Dans ce court extrait de l’entretien, la référente indique ce qu’elle a « vu » (ligne 2). Elle fait ainsi explicitement référence au fait qu’elle a observé les conduites des enfants et qu’elle s’est basée sur ses observations (« c’est pour ça », ligne 3) pour construire son activité auprès des enfants. Dans l’interaction située, la référente n’a pas explicité ses observations, mais à travers ses conduites, elle a cherché à « montrer » (ligne 4) aux enfants quelles étaient les conduites possibles et attendues dans le cadre de l’activité proposée. Cette analyse montre que, dans les situations où les processus d’observation et de catégorisation restent imbriqués dans le cours de l’interaction et ne sont pas rendus manifestes, il peut s’avérer nécessaire d’avoir accès à d’autres sources de données pour les aborder. Ceci n’est pas toujours possible. Pour permettre l’analyse de ces processus, il semble dès lors indispensable de s’intéresser aux situations où les processus d’observation et de catégorisation sont rendus manifestes. Lors du recueil des données déjà, et lors des premières pré-analyses, il est apparu que dans le contexte des institutions de la petite enfance, l’ostension de ces processus est fréquente.

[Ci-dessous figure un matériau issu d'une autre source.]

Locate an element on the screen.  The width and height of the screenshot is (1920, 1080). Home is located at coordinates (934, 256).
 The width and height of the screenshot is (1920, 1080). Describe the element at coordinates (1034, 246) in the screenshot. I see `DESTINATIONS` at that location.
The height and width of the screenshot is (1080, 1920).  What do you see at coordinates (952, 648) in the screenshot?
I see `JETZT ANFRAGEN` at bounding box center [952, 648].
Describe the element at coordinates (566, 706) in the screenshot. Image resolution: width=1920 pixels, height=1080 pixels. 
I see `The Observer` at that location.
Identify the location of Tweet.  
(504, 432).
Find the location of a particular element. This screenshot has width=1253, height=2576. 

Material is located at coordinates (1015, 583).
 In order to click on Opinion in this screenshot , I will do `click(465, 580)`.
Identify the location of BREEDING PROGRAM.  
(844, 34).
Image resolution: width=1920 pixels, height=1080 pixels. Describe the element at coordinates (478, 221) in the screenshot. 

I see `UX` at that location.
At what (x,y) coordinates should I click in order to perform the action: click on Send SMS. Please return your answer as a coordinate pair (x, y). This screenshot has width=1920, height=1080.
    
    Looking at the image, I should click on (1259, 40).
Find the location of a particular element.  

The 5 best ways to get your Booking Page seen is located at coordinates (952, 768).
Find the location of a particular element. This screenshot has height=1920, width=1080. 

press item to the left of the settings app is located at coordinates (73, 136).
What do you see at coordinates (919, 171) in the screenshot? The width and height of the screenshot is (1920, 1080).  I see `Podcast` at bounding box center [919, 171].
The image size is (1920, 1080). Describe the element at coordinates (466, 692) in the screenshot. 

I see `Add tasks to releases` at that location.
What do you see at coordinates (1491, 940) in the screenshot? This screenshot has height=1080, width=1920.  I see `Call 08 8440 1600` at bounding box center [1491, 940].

Cette ostension est multimodale et l’analyse de nombreuses séquences fait ressortir l’importance des gestes, du positionnement du corps, et surtout du regard pour pouvoir déceler le fait que les éducatrices sont en train d’observer les enfants. Lorsque le fait d’observer et de porter son attention sur un des aspects de la situation est rendu manifeste de façon multimodale, les participants à l’interaction peuvent établir des hypothèses d’interprétations concernant l’objet de l’observation effectué et les catégorisations sous-jacentes. Une démarche d’analyse des films permet également d’établir de telles hypothèses de compréhension. Cependant, il n’est pas aisé de confirmer ou d’infirmer de telles hypothèses lorsque les processus d’observation et de catégorisation ne sont pas énoncés. Toute situation d’interaction implique le fait de devoir inférer pour établir des significations.

Lorsque la communication est non verbale, la difficulté est encore accrue, étant donné qu’« à des degrés variés, toutes les formes de communication non-verbale sont des formes de communication faible (…) : il n’est jamais possible d’identifier à coup sûr par toutes les hypothèses rendues manifestes par le communicateur celles qu’il avait lui-même à l’esprit » (Sperber & Wilson, 1989, p.

261). Dès lors, pour des raisons méthodologiques, la présente recherche se base sur une sélection des séquences d’interaction où les processus d’observation et de catégorisation sont rendus manifestes de façon verbale au cours de l’interaction. L’ostension des processus d’observation et de catégorisation est donc au centre des analyses portant sur les séquences d’interaction isolées, extraites de la continuité temporelle des pratiques professionnelles, dans les chapitres IV et V.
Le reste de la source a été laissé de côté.